Relearning the Same Lessons

It’s funny how you have to keep relearning the same lessons. Like if you stay up late, you’ll be tired in the morning. Like making sure to check the laundry carefully before putting it in the dryer, so you don’t end up shrinking some of your wife’s clothes. Or like making sure you meet your writing quota for the day before you allow yourself to do the things you like to do for pleasure.

All right, that one might not apply to everyone, but it definitely applies to me. I’ve written about it before, but the idea of pages before play always does wonders for me. Whenever I feel my productivity slipping, I reinforce this rule — no Internet, no pleasure reading, and absolutely no television before I hit my thousand words for the day — and the ship gets righted.

In writing-related news, steady progress is being made on the new novel, the copyedits for Water Balloon Boys have been turned in, and I’m waiting for word on the two new books my agent is marketing. Ah, yes, waiting. The constant friend of the professional writer. The solution?
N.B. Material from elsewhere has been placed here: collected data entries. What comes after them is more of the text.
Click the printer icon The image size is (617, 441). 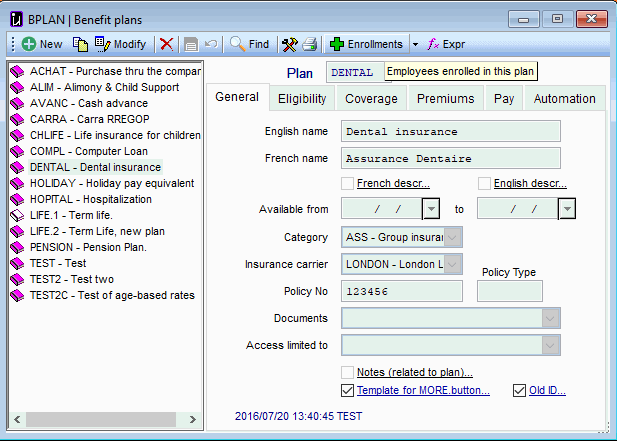(x=310, y=44)
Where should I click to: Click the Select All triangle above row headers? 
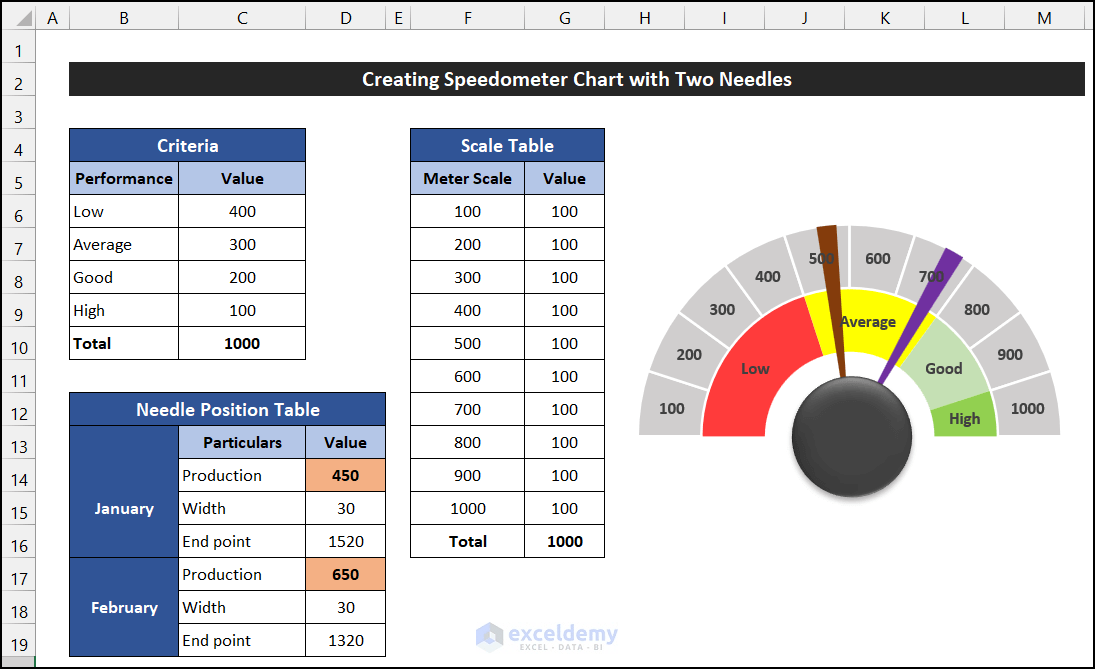tap(18, 17)
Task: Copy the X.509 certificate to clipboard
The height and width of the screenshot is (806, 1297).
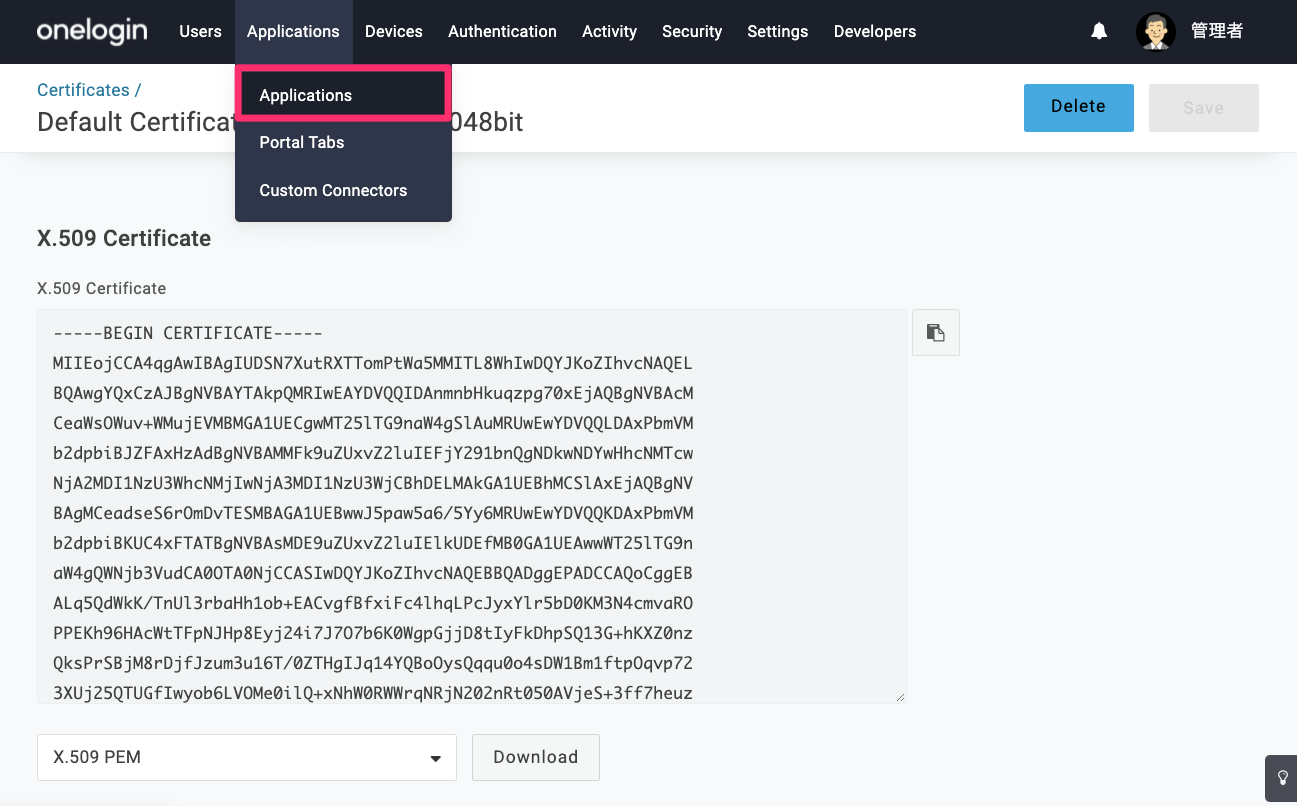Action: (936, 333)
Write so much you don’t have time to think about it.

The First Book Blog’s 50th and Final Interview

As some of you know, for the past year I’ve been running a series of interviews with debut novelists — usually one a week, published on Mondays, always the same five questions.  Today marks the 50th interview — a short and sweet one with Barrie Summy on her book, I So Don’t Do MysteriesIt’s also the last. 

To bring the seires to a close, I thought I’d offer up a few thoughts on running the blog — and of course, I had to do it as a series of five questions.  Here you go:

1.  Why are you stopping the interviews?  Don’t you realize millions of people eagerly await each one of these installments?  What, has New York suddenly stopped publishing debut novelists?

Nope.  There are thousands of debut novelists published each year by the major publishers alone, and despite all the gloomy economic predictions, very little sign of this changing any time soon.  However, as much as I tried to make The First Book Blog as simple as possible to run — only one interview a week, the same five questions — it still takes time, especially hunting for those first-time novelists.  From the beginning, I wanted to run interviews with novelists publishing with major NY presses, with a few quality small presses thrown in for good measure, and I think I succeeded in doing that.  But this was never meant as a permanent project — just something fun to do to pay it forward a little and meet some new writers.  And the blog will remain in existence, of course, even if I’m not posting fresh interviews any more.

2.  All right, I suppose we can live with that.  Tell us, what did you learn from all these interviews?  Are writers nutcases?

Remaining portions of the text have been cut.